SOURCE DATA:
━━━━━━━━

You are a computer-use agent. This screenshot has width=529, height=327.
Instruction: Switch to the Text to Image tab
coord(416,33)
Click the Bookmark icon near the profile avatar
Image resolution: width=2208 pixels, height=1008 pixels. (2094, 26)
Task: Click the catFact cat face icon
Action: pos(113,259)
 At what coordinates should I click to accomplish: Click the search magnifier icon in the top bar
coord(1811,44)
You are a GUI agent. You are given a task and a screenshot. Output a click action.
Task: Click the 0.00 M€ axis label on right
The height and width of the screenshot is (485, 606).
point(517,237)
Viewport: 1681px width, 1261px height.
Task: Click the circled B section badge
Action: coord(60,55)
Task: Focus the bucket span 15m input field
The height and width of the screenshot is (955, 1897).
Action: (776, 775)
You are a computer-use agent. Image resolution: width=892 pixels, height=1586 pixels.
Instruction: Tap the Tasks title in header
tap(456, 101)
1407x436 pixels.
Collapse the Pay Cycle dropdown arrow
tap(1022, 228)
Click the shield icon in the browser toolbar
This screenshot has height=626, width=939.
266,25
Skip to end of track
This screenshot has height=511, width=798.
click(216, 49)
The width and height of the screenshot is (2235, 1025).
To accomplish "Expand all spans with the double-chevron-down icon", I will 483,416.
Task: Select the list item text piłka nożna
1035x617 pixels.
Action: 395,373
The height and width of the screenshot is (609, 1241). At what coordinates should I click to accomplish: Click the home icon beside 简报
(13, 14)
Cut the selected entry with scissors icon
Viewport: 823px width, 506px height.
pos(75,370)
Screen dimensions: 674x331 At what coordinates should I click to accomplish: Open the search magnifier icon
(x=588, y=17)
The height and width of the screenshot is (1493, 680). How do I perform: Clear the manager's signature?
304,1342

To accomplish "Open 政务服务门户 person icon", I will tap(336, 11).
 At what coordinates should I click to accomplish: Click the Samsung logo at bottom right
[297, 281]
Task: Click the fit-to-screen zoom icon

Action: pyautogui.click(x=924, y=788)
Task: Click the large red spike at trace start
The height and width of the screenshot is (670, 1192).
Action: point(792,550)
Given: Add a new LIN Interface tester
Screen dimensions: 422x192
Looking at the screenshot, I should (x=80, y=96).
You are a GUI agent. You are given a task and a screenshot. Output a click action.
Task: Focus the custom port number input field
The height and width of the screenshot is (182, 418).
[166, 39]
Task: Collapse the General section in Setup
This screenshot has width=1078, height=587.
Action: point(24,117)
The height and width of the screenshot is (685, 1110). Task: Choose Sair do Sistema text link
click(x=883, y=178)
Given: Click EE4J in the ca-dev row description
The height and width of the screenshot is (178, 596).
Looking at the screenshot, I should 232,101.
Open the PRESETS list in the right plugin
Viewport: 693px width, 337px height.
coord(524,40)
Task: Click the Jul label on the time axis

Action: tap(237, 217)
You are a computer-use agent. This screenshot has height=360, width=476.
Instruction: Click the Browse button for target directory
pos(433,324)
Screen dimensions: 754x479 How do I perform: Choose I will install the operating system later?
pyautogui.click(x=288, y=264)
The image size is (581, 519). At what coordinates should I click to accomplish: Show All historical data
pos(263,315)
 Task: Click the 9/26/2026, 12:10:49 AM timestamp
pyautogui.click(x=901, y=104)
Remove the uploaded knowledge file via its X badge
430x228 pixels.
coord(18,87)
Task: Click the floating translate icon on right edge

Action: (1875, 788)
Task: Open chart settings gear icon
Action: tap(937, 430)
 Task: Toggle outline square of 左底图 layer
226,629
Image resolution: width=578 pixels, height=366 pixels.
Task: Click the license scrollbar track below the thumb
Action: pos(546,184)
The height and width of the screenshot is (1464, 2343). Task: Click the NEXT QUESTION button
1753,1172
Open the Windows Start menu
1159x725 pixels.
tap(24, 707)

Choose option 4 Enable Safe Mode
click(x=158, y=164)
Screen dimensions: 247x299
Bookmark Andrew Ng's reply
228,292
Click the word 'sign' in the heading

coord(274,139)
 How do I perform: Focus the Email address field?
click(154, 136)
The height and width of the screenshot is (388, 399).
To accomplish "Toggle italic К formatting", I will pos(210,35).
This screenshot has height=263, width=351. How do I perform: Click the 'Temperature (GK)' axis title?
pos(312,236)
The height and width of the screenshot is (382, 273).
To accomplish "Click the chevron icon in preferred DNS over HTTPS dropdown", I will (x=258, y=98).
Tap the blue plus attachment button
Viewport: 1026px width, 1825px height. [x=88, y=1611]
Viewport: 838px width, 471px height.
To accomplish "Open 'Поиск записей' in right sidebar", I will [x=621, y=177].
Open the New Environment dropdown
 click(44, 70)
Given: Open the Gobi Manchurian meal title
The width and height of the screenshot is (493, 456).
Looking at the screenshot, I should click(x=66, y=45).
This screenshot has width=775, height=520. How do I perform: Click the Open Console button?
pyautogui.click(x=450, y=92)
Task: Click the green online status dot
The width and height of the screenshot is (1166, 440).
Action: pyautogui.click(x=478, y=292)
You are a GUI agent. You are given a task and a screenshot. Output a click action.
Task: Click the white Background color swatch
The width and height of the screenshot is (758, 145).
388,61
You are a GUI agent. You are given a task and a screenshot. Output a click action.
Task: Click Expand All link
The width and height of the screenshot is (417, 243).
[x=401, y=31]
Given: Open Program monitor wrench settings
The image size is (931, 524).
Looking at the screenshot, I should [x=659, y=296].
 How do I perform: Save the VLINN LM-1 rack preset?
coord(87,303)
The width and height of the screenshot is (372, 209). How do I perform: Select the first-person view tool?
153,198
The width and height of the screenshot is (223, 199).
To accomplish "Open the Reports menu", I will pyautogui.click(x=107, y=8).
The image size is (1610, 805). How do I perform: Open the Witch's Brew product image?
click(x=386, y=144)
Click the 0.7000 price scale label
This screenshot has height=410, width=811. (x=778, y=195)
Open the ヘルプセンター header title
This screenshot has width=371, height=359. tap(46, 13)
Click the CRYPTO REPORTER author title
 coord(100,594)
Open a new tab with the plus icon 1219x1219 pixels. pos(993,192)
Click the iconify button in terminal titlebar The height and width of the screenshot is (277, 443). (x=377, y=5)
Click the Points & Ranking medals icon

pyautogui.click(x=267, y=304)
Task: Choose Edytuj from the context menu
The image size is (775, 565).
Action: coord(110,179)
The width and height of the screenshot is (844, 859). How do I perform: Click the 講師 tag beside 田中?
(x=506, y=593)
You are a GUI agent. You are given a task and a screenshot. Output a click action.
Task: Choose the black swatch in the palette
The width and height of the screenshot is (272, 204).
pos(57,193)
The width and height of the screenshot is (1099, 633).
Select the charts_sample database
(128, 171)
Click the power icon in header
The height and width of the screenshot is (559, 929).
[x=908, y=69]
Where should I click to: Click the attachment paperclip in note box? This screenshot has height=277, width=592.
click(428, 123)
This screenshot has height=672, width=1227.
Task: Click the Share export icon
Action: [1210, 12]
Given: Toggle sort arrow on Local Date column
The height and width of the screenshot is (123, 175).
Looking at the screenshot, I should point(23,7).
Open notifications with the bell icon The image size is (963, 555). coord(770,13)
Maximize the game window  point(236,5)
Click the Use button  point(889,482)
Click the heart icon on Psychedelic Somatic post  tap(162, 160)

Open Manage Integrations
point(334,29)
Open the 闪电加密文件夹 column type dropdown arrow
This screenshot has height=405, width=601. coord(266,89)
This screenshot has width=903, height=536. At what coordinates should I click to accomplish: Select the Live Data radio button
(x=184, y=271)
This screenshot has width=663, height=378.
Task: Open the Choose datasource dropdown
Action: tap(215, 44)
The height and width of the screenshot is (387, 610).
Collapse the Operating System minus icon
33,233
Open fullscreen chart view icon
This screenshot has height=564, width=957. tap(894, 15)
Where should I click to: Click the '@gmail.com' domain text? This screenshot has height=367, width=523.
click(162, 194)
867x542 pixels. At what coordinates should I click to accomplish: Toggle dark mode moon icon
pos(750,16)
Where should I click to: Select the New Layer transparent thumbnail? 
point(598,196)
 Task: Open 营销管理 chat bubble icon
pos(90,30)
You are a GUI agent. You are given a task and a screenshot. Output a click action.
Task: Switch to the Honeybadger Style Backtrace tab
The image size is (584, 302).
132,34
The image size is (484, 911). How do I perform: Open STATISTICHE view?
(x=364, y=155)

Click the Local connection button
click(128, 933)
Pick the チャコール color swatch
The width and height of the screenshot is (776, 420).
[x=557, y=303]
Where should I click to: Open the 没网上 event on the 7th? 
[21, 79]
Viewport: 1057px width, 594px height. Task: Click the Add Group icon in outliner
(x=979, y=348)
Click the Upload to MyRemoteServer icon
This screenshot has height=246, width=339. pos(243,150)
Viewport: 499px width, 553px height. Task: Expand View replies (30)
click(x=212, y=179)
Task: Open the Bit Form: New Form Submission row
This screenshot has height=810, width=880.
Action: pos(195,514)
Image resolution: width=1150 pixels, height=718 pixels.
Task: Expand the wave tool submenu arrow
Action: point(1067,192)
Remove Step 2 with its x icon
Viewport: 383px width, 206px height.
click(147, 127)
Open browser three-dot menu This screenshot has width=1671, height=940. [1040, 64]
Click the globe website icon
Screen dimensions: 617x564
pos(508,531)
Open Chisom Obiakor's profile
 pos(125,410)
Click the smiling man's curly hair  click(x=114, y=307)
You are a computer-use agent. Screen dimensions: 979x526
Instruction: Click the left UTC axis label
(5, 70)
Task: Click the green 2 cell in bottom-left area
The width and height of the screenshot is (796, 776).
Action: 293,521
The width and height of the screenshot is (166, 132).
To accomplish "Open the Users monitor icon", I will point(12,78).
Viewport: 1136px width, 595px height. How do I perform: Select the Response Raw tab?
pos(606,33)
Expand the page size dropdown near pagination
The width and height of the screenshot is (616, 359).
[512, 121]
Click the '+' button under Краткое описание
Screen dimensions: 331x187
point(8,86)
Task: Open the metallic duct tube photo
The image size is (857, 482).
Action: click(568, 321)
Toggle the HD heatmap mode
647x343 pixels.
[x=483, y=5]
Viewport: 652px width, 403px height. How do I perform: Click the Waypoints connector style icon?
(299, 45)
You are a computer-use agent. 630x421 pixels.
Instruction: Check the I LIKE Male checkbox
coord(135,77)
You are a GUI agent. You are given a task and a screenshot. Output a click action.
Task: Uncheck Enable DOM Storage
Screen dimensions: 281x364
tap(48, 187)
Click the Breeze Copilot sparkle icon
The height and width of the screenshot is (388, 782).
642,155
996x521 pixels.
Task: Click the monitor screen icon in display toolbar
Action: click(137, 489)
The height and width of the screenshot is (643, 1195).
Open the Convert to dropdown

━━━━━━━━

CHALLENGE: Reproduce the lines starting at the one containing "Click the CRYPTO REPORTER author title" and ending at the one containing "Action: tap(215, 44)", with "palette" replaced by "color picker" and everything else left unchanged.

SOLUTION BELOW:
Click the CRYPTO REPORTER author title
 coord(100,594)
Open a new tab with the plus icon 1219x1219 pixels. pos(993,192)
Click the iconify button in terminal titlebar The height and width of the screenshot is (277, 443). (x=377, y=5)
Click the Points & Ranking medals icon

pyautogui.click(x=267, y=304)
Task: Choose Edytuj from the context menu
The image size is (775, 565).
Action: coord(110,179)
The width and height of the screenshot is (844, 859). How do I perform: Click the 講師 tag beside 田中?
(x=506, y=593)
You are a GUI agent. You are given a task and a screenshot. Output a click action.
Task: Choose the black swatch in the color picker
The width and height of the screenshot is (272, 204).
pos(57,193)
The width and height of the screenshot is (1099, 633).
Select the charts_sample database
(128, 171)
Click the power icon in header
The height and width of the screenshot is (559, 929).
[x=908, y=69]
Where should I click to: Click the attachment paperclip in note box? This screenshot has height=277, width=592.
click(428, 123)
This screenshot has height=672, width=1227.
Task: Click the Share export icon
Action: [1210, 12]
Given: Toggle sort arrow on Local Date column
The height and width of the screenshot is (123, 175).
Looking at the screenshot, I should point(23,7).
Open notifications with the bell icon The image size is (963, 555). coord(770,13)
Maximize the game window  point(236,5)
Click the Use button  point(889,482)
Click the heart icon on Psychedelic Somatic post  tap(162, 160)

Open Manage Integrations
point(334,29)
Open the 闪电加密文件夹 column type dropdown arrow
This screenshot has height=405, width=601. coord(266,89)
This screenshot has width=903, height=536. At what coordinates should I click to accomplish: Select the Live Data radio button
(x=184, y=271)
This screenshot has width=663, height=378.
Task: Open the Choose datasource dropdown
Action: tap(215, 44)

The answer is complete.